Every day, Doug Thompson wakes up long before the sun rises and drives 105 miles to work near Fayetteville, NC. Meanwhile, Doug’s family sleeps comfortably in their two-bedroom apartment at the Ronald McDonald House of Chapel Hill.
They’re here because UNC Children’s is less than two miles away from the House. And for Reece, fondly known as the “one lung wonder,” that closeness is vital. And, while being close to world-class healthcare is important, being close to his family is just as crucial.
Fifteen-year old Reece Thompson began treatment for cystic fibrosis, a progressive, genetic disorder that affects only 30,000 people in the United States, when he was only days old. “I’m kind of special,” Reece declared recently.
The first time Reece and his family visited the House, back in 2008, things looked a lot different. Reece was just 5 years old, and with no function in his left lung, doctors decided he was better off without it. During their first stay at the House, the Thompsons would return from a long day at the hospital to find the familiar faces of new friends and a card game awaiting them in the kitchen.
“It’s good to sit down and talk about what everyone here is going through,” said Doug. “While some of the circumstances may be different, we’re all kind of in the same boat.” In fact, during those early visits, the Thompsons made friends with whom they still stay in touch.
“You lift each other up,” said Leah, Reece’s mom. “If someone is having a bad day, and you’re having a good day they feed off of you and vice versa.”
Following successful removal of one of Reece’s lungs, his lung function recovered to 64% and eventually the Thompsons returned home.

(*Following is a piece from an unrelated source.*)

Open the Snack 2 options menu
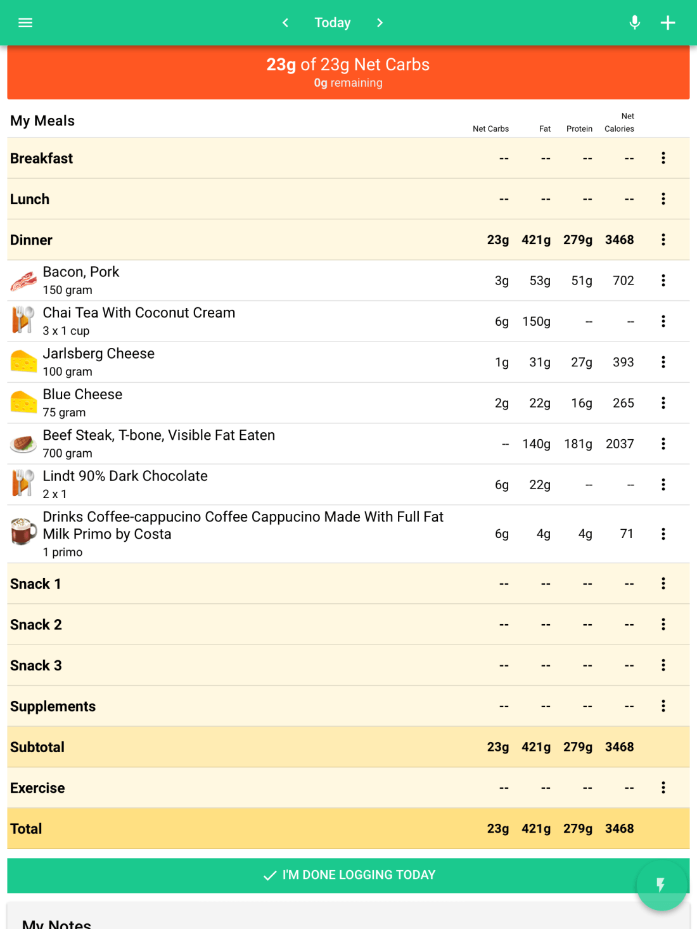The height and width of the screenshot is (929, 697). [663, 624]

As the years went by, however, Reece’s lung function dropped to 13% which meant that he needed more than five liters of oxygen daily. By September 2016, the Thompsons returned to the House in preparation for Reece’s upcoming transplant, which would replace his one remaining lung with a new, donor lung. Because, his organs have long since shifted to fill the space left by the diseased lung that was removed initially, Reece only has room for one lung.
While Reece was in the ICU, Doug and Leah were there by his bedside for more than 70 days. “We had to make ourselves eat, make ourselves sleep, we were zombies!” said Leah. “Our mindset now is totally different than at the beginning of this stay.”
Now, the family spends their evenings together at the House, enjoying the best outlook imaginable, and Reese’s 80% lung function. “I feel great now that I’m at the House,” Reece said. “I’m breathing perfectly. And, because I can be with my mom and dad 24/7, I feel like I’m actually at home.”
“It’s great to be able to come here, especially since he’s out of the hospital now, to be able to be with him and to hang out all as a whole family together,” said Doug. “This is home.”